PROBLEM STATEMENT
Return the data below, unchanged.

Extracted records
···
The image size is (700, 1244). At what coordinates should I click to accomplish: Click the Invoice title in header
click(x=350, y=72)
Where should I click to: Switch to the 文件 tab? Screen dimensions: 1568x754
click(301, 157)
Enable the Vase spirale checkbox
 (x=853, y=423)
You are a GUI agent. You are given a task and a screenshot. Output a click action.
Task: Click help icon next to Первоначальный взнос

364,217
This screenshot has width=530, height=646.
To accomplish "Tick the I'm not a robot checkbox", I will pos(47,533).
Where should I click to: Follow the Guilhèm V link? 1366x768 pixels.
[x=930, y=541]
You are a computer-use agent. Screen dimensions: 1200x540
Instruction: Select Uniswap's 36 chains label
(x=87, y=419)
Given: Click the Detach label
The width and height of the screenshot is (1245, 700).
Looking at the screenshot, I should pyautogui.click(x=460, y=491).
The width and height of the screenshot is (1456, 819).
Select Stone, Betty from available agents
···
SOLVED PROBLEM
The image size is (700, 1244). At what coordinates should I click to accomplish: Click the Invoice title in header
click(x=350, y=72)
Where should I click to: Switch to the 文件 tab? Screen dimensions: 1568x754
click(301, 157)
Enable the Vase spirale checkbox
 (x=853, y=423)
You are a GUI agent. You are given a task and a screenshot. Output a click action.
Task: Click help icon next to Первоначальный взнос

364,217
This screenshot has width=530, height=646.
To accomplish "Tick the I'm not a robot checkbox", I will pos(47,533).
Where should I click to: Follow the Guilhèm V link? 1366x768 pixels.
[x=930, y=541]
You are a computer-use agent. Screen dimensions: 1200x540
Instruction: Select Uniswap's 36 chains label
(x=87, y=419)
Given: Click the Detach label
The width and height of the screenshot is (1245, 700).
Looking at the screenshot, I should pyautogui.click(x=460, y=491).
The width and height of the screenshot is (1456, 819).
Select Stone, Betty from available agents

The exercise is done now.